September 7th, 2012 — 2:20pm

Today, for the first time since I published Ravenous, I miss writing. Really miss it. I still write, of course, like the magazine piece I just wrote for the October issue of Yoga Journal on yoga-friendly restaurants.

I had fun writing this piece. I mean, I got to eat my way from SF to NY and write about it! But I’m finding myself hungry for more. Like writing another book. Or working towards performing again. Because ultimately, when I create, I meet myself anew. I learn something more about who I am, and how I make my way through this complicated beautiful world, and that is powerful.
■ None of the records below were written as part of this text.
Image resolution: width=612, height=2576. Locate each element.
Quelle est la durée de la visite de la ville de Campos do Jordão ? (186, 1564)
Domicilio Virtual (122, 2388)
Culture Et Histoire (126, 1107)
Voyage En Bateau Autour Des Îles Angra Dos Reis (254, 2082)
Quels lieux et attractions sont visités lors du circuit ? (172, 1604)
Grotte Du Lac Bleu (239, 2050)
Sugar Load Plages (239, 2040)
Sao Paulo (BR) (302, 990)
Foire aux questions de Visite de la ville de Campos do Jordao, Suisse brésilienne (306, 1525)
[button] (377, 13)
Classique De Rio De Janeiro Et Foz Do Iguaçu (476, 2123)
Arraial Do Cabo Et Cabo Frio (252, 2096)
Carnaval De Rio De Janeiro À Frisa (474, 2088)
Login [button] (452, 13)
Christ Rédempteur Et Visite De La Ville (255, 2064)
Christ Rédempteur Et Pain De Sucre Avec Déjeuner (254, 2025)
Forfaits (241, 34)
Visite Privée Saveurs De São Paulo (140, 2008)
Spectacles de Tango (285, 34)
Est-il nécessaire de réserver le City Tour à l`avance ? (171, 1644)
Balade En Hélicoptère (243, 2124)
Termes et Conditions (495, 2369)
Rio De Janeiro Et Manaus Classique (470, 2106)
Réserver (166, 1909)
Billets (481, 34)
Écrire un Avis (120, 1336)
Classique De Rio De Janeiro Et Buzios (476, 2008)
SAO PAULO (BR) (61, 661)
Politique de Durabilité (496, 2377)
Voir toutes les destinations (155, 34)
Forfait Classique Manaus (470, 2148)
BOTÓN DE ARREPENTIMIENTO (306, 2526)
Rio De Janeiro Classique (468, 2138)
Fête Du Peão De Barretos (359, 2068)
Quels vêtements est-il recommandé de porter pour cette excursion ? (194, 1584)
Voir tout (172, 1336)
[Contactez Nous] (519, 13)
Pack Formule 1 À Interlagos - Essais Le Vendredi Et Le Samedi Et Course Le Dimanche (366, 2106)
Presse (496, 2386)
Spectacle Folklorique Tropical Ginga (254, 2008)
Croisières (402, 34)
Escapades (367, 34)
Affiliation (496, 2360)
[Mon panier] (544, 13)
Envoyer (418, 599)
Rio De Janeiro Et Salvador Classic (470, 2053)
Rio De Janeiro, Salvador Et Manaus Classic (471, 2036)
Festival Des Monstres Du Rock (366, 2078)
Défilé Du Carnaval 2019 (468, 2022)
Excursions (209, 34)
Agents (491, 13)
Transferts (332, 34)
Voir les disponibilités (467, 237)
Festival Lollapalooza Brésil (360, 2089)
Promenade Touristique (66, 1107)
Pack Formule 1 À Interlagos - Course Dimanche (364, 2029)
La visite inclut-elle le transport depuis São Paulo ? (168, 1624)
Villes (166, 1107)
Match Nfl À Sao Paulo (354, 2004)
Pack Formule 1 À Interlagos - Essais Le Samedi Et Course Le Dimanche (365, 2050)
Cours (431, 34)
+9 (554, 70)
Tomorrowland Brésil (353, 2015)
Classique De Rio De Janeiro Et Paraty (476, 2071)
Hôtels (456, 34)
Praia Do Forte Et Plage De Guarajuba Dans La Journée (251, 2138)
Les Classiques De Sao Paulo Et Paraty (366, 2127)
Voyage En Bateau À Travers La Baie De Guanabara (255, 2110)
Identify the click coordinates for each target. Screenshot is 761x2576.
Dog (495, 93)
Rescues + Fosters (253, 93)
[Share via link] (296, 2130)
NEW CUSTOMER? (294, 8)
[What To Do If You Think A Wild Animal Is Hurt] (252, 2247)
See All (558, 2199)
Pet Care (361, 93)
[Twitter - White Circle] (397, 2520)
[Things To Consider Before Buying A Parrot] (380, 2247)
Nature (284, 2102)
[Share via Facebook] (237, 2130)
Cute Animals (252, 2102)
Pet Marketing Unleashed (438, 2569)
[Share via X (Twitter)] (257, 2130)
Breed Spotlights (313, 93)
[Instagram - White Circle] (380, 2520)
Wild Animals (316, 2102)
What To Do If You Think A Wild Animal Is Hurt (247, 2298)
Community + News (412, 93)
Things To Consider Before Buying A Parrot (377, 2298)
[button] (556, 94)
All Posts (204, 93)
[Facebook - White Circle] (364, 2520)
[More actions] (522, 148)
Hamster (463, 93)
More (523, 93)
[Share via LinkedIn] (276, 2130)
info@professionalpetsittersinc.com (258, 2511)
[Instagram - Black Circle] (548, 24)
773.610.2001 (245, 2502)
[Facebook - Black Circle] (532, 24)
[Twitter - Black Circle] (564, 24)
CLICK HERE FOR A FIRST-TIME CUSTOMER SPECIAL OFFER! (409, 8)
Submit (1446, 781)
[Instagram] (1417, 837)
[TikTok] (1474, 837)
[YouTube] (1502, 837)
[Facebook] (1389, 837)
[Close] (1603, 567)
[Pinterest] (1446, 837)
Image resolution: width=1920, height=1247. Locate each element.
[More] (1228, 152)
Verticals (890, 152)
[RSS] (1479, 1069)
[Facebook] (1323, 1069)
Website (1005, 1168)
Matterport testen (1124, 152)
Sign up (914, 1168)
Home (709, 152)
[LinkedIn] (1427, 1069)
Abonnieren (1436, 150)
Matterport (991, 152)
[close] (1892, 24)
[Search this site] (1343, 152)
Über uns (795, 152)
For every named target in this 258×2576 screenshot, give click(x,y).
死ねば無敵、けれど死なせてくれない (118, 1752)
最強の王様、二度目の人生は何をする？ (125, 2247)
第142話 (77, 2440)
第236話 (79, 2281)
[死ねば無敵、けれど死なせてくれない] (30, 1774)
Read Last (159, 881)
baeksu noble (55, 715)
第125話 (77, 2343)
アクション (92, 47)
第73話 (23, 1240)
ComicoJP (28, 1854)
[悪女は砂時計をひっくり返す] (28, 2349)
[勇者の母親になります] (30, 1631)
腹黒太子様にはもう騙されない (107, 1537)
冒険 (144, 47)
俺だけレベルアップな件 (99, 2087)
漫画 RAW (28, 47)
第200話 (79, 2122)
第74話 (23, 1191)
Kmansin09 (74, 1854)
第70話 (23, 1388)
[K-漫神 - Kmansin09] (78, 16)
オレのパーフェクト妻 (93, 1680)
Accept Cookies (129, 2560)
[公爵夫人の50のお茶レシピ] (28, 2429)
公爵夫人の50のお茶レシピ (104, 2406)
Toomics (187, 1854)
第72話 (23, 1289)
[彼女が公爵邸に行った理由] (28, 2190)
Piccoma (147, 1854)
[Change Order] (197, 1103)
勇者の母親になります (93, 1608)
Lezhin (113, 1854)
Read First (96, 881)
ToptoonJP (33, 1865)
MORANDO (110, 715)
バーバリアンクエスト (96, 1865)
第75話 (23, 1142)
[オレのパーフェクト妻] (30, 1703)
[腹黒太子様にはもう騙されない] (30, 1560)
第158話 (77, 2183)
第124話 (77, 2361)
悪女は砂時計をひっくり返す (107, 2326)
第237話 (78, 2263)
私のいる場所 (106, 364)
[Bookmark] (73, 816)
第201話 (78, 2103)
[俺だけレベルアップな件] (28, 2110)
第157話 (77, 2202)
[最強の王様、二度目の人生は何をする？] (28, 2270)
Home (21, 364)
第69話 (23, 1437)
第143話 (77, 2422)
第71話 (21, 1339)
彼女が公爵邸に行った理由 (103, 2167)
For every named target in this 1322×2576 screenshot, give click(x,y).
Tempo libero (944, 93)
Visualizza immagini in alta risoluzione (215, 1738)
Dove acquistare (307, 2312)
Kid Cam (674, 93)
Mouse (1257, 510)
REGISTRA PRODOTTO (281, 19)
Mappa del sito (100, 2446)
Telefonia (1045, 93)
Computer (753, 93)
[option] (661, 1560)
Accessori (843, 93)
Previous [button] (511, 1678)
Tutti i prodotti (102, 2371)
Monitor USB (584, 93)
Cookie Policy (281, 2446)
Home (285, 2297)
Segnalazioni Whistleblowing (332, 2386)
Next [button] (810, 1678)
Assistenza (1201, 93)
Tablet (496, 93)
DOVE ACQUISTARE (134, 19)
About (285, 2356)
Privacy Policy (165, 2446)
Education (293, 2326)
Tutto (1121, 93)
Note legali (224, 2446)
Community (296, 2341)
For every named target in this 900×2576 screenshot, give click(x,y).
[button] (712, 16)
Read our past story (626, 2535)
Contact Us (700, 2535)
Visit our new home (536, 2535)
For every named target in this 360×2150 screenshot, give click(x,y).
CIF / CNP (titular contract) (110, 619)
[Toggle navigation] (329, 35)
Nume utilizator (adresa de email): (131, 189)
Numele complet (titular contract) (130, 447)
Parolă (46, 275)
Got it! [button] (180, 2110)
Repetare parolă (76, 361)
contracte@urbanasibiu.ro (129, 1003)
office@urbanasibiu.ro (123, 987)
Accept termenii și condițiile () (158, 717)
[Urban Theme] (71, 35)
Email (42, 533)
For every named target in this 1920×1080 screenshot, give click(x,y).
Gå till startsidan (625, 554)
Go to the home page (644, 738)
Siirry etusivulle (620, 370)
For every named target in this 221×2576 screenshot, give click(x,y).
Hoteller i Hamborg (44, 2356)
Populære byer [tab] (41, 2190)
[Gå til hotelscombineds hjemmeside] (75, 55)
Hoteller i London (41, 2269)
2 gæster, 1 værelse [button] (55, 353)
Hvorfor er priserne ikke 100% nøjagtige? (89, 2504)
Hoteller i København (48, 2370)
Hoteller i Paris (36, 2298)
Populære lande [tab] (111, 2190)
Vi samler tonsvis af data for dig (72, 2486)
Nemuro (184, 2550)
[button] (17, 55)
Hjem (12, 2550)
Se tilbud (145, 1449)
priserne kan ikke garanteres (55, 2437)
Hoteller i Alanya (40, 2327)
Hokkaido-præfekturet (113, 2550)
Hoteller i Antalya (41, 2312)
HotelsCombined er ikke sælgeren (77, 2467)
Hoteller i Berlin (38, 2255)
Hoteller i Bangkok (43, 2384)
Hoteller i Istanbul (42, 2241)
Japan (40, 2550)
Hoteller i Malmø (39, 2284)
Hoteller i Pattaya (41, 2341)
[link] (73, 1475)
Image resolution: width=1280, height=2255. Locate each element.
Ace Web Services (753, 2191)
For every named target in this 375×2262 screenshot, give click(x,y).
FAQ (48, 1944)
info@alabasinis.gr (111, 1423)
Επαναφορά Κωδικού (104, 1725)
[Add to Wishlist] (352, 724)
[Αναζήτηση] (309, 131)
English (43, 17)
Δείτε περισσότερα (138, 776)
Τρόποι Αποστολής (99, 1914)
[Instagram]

I’ve been thinking about what it means to be contented with oneself. I was recently sitting by a pool with some members of my extended family. One of them was describing her friend and said, “she’s a large woman, probably a size 12.” It was all I could do to remain civil. As I wrote about in my book, I worked hard to lose weight, mostly because I’m a lot healthier for it. I lost 25 pounds and have kept it off for two years. You bet I’m proud. But as I’ve learned, being thin and being at home in your body are two very different things.

I looked at this person and said, “you know, I wear a size 14. And I feel beautiful and strong.” She looked at me suspiciously, as if perhaps I was lying to make myself feel better. I wasn’t.

This culture has so much riding on our unhappiness. Why? Because we spend more money if we’re not happy, trying to buy the props that will make us feel better.

After our conversation, I stood up, and, leaving my sarong on the chair, walked slowly into the pool.